Introduction To Building A Distributed Neural Network on Apache Spark With BigDL And Analytics Zoo

Abstract: In this training session you will get hands on experience with developing neural network using Intel BigDL and Analytics Zoo on Apache Spark. You will learn how you can use Spark DataFrames and build deep learning pipelines through implementing some practical examples.
Target Audience: AI developers and aspiring data scientists who are Experienced in Python and Spark. Also big data and analytics professionals interested in neural networks

• Experience in Python programming
• Entry level knowledge of Apache Spark
• Basic knowledge of deep learning and techniques in deep learning

Training outline:

Introduction to Deep Learning on Spark, BigDL and Analytics Zoo - 25 minutes
We will begin with a brief introduction to Apache Spark and the Machine Learning/Deep Learning ecosystem around Spark. Then we will introduce Intel BigDL and Analytics Zoo, two deep learning libraries for Apache Spark. We will go into the architectural details of how distributed training happens in BigDL. We will cover the model training process, including how the model, weights and gradients are distributed, calculated, updated and shared with Apache Spark.

Setting Up Sample Environment - 10 minutes
The instructors will highlight the major components of our demonstration environment, including the dataset, docker container and example code along with the public location of these resources and how to set them up.

Exercise 1 - Quick and simple image recognition use case with BigDL - 45 minutes
We will work through a simple image recognition use case that trains a CNN. The goal of this exercise is a simple introduction in to using BigDL with image datasets.
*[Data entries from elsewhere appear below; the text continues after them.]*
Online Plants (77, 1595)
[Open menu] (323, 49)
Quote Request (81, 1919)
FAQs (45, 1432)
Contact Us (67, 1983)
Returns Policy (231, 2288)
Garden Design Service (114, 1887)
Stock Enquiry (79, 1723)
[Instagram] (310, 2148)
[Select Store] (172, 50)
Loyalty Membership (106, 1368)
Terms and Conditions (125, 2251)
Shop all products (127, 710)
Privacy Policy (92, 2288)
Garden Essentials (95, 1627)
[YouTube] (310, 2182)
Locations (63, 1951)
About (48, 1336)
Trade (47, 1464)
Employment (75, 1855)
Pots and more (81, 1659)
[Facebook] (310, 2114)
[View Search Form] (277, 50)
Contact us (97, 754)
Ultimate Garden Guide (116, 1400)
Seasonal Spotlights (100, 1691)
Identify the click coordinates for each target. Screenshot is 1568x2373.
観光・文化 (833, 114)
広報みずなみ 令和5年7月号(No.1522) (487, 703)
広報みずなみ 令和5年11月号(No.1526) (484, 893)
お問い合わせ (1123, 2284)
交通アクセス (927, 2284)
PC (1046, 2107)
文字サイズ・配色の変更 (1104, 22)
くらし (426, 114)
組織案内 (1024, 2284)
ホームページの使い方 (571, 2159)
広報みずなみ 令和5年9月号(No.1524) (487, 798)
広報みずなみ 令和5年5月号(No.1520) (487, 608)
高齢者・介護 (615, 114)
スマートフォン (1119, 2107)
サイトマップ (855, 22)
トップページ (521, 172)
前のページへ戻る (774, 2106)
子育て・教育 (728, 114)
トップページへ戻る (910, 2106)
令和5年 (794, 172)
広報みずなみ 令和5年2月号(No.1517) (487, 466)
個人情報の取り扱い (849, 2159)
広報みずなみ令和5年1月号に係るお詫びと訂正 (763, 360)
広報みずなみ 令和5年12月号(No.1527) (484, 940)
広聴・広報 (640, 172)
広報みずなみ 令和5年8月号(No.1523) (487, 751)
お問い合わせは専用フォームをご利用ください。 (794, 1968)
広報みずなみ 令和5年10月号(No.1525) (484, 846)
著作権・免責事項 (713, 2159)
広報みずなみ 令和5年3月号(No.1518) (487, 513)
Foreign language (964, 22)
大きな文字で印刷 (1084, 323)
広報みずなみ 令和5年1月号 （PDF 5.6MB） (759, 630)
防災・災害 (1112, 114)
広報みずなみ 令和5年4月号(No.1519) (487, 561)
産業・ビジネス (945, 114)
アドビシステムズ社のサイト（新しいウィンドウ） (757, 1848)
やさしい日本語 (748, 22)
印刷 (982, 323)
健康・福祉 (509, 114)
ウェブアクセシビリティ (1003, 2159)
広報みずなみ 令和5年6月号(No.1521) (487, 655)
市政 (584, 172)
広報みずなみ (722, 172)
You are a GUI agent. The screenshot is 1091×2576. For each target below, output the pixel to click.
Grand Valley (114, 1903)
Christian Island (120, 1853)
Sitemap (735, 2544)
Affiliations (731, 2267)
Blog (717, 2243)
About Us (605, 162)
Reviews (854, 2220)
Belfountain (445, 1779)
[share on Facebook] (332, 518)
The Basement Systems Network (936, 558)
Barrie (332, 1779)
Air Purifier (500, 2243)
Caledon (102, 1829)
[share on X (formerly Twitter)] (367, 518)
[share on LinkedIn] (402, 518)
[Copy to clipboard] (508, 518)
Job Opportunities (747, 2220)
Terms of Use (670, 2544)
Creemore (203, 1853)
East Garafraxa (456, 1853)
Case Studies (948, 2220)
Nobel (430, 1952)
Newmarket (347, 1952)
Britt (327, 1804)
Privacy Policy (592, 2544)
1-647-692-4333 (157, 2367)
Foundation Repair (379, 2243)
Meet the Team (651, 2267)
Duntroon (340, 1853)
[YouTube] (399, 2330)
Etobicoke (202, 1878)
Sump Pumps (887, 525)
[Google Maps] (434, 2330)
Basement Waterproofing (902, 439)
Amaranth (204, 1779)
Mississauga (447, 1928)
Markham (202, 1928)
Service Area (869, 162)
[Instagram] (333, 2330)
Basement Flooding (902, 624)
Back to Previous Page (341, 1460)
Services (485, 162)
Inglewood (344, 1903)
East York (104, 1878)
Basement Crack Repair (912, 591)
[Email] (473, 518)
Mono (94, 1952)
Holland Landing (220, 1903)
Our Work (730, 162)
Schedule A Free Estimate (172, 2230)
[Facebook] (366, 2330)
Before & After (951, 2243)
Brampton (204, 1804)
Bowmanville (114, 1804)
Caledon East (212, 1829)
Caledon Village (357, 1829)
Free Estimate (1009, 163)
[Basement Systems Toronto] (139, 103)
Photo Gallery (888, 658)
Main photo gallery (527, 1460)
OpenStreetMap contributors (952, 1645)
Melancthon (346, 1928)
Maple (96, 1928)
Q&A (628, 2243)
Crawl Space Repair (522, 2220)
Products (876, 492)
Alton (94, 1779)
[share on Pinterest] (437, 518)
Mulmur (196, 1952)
Participants will get exposure to:
• How to use read images into Spark data frames
• Building transformation pipelines for images with Spark
• How to train a deep learning model using estimators

Exercise 2 - Transfer Learning for Image Classification Models - 45 minutes
Participants will get exposure to:
• How to build a pipeline in Spark to preprocess images
• How to import a model a trained model from other frameworks like TensorFlow
• How to implement transfer learning on the imported model with the preprocessed images

Quick break: Answer questions or help out anyone who is having trouble - 10 minutes

Exercise 3 - Anomaly Detection or Recommendation system with Intel Analytics Zoo - 30 minutes
In this exercise we will show participants
• How to build an initial pipeline for feature transformation
• How to Build a recommendation model in BigDL/Analytics Zoo
• How to perform training and inference for this use case

Exercise 4 - Model Serving - 15 minutes
In this exercise we will show participants to how to build an end to end pipeline and put their model to production. They will get exposure to:
• Model serving using POJO API
• Integration into web services and streaming services like Kafka for model inference
• Distributed model inference

Practical Knowledge - Discussion of practical experience using Spark and Hadoop for machine learning and deep learning projects - 15 minutes
We will have a discussion on the following topics:
• Spark parameters and how to set them: How to allocate the right amount of executors, cores and memory
• Performance Monitoring
• Tensorboard with BigDL
• Collaboration and reproducing experiments with a data science workbench tool.

Wrapping up / Questions - 15 minutes

Bio: Yuhao Yang is a senior software engineer in Intel Big Data team, focusing on deep learning algorithms and applications. His area of focus is distributed deep learning/machine learning and has accumulated rich solution experiences, including fraud detection, recommendation, speech recognition, visual perception etc. He's also an active contributor of Apache Spark MLlib (GitHub: hhbyyh).